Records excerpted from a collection

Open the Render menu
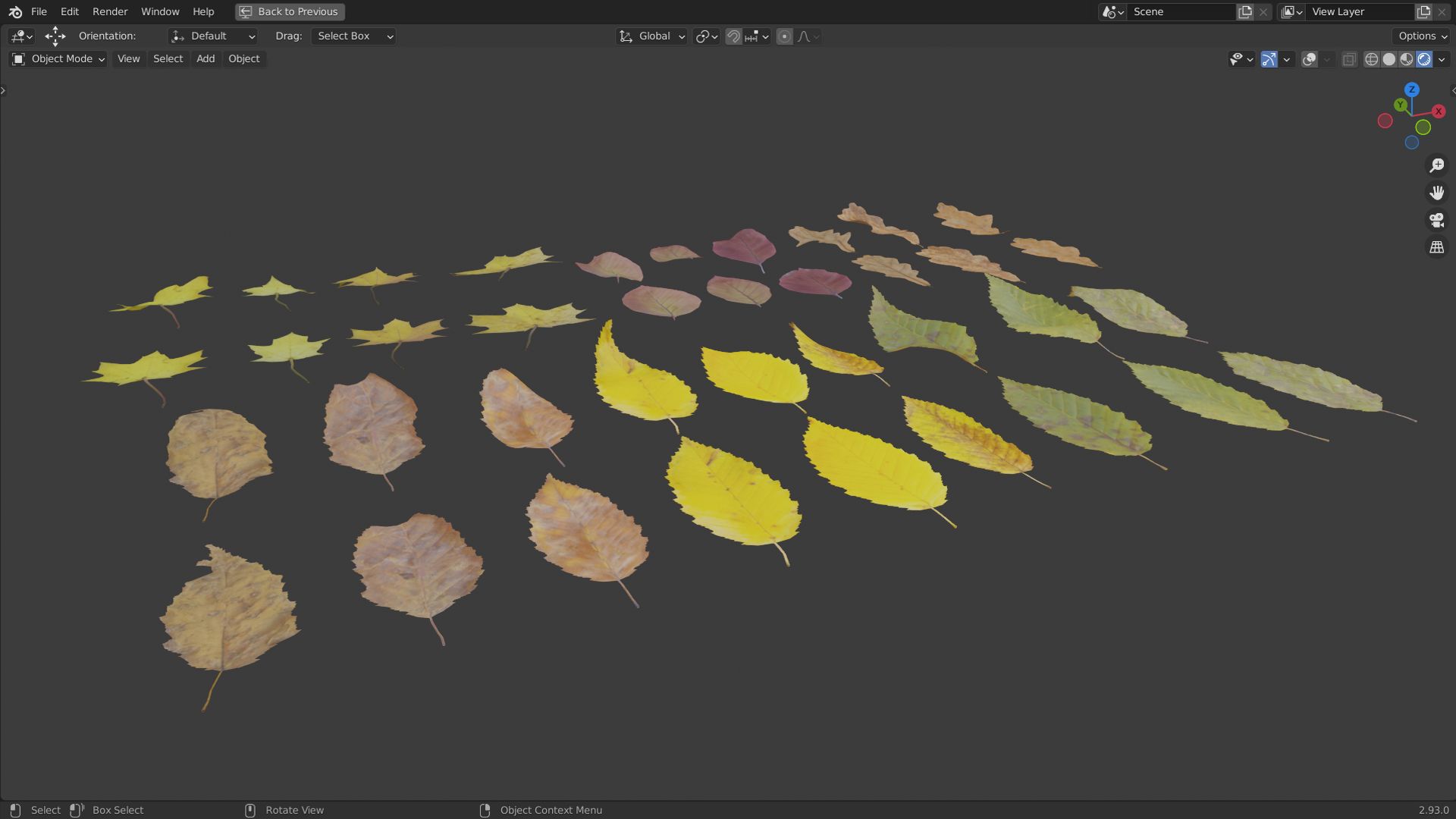1456x819 pixels. tap(110, 11)
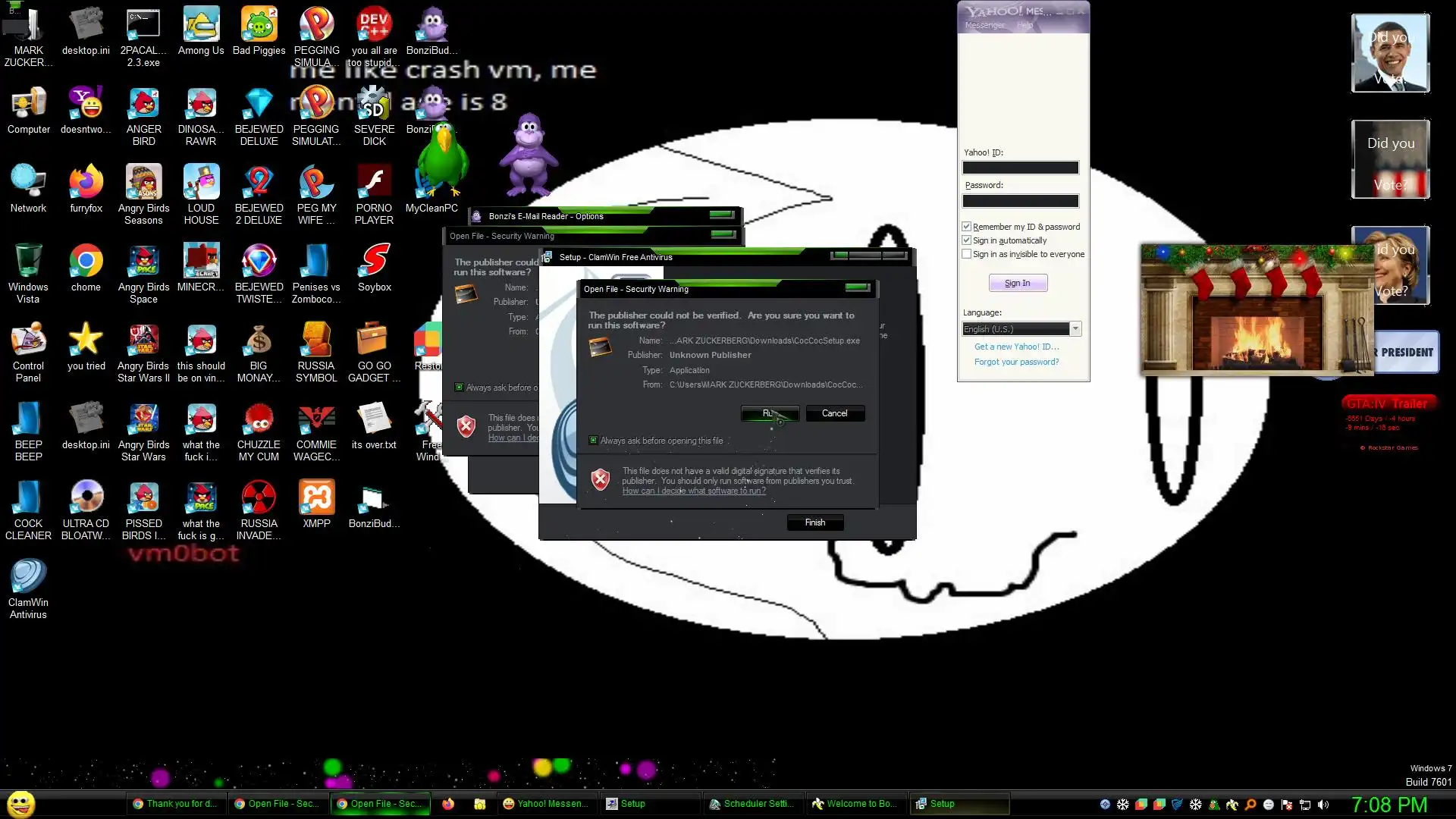Open the XMPP desktop shortcut

(x=316, y=498)
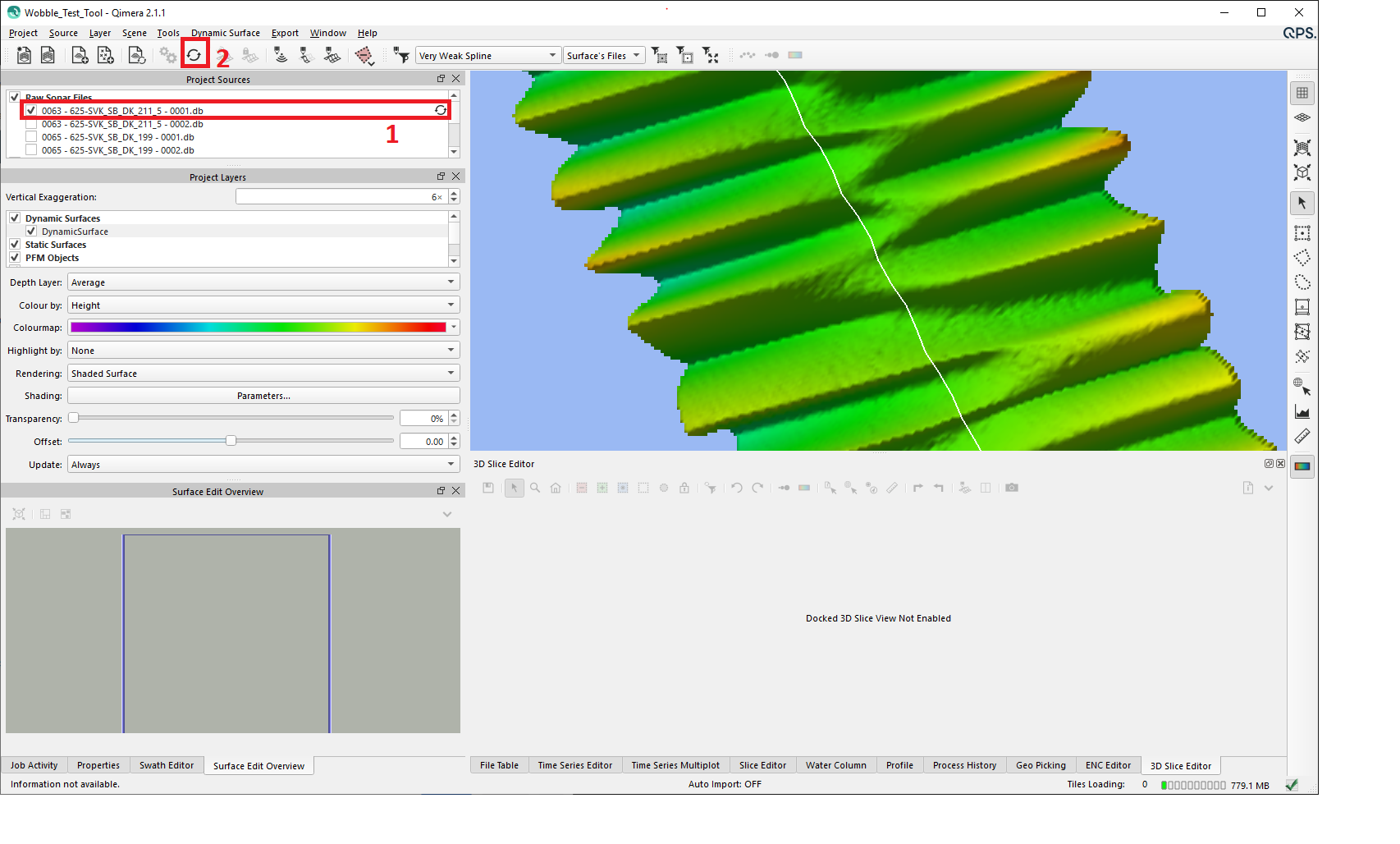Click the camera snapshot icon in 3D Slice Editor
Screen dimensions: 1400x844
pyautogui.click(x=1011, y=488)
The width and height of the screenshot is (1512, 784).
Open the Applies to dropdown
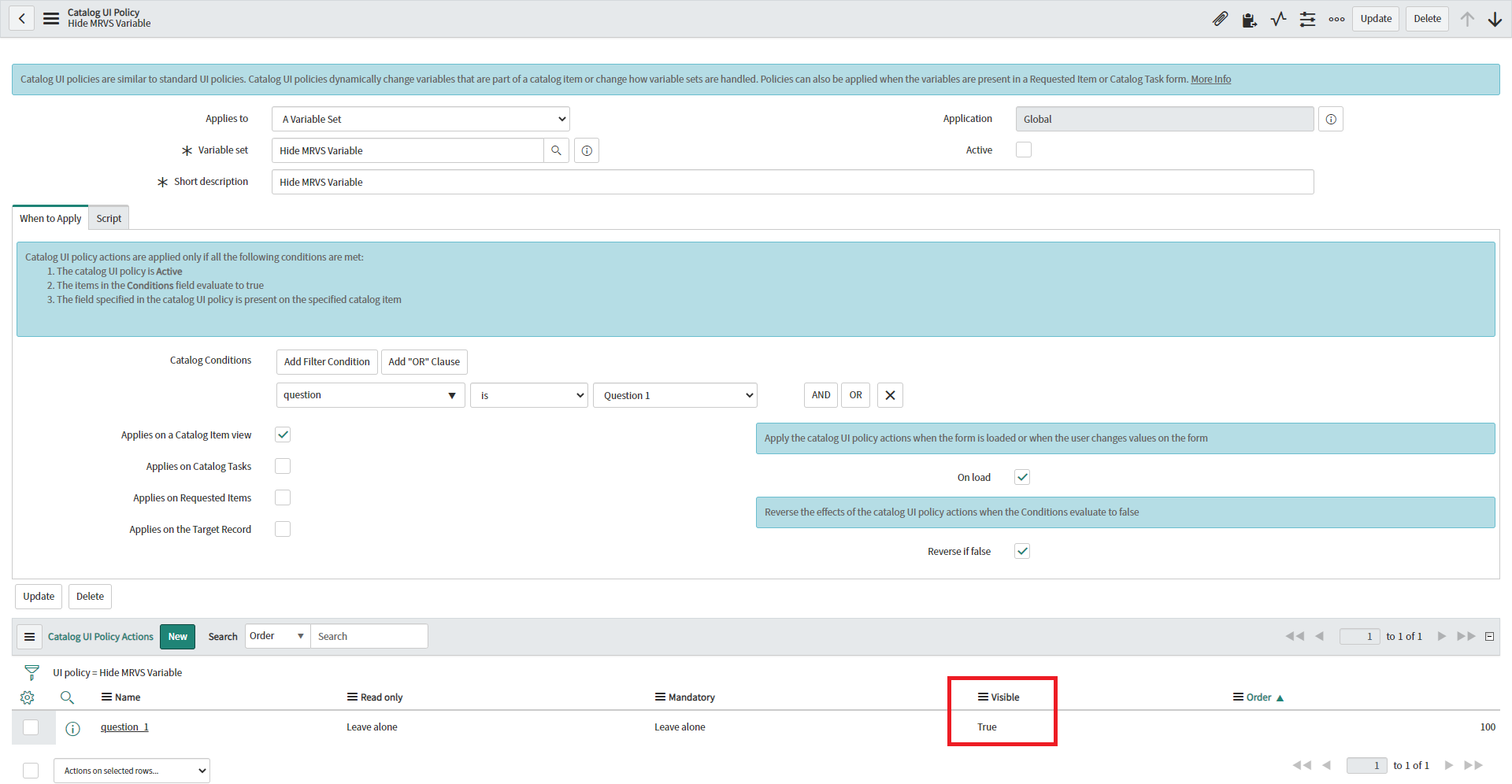420,118
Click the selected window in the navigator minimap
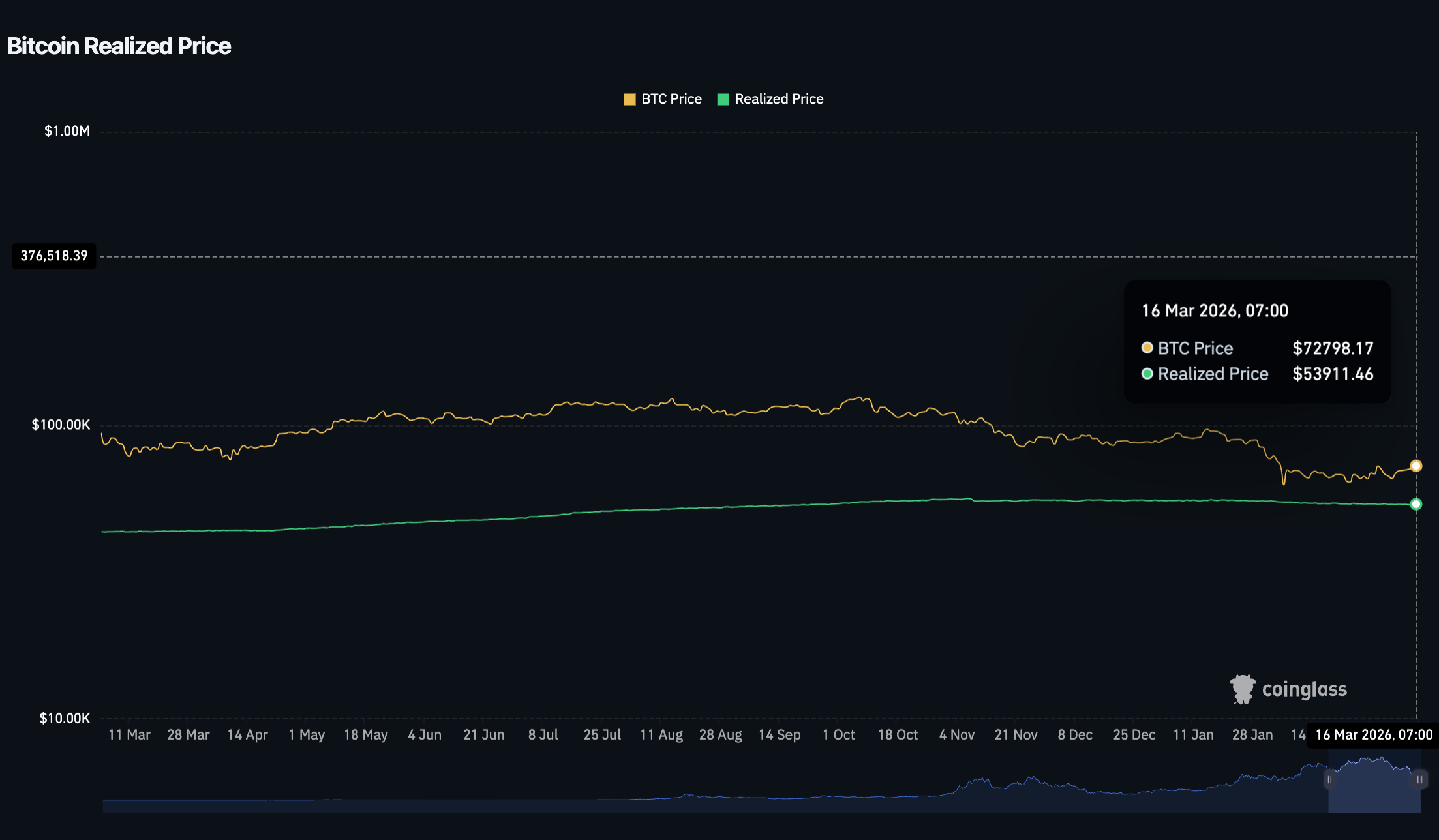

**Task instructions**
Restate the records above exactly, less any pictures.

**Answer area**
Open the Render menu
1456x819 pixels. tap(110, 11)
Open the XMPP desktop shortcut

(x=316, y=498)
Click the camera snapshot icon in 3D Slice Editor
Screen dimensions: 1400x844
pyautogui.click(x=1011, y=488)
The width and height of the screenshot is (1512, 784).
Open the Applies to dropdown
420,118
Click the selected window in the navigator minimap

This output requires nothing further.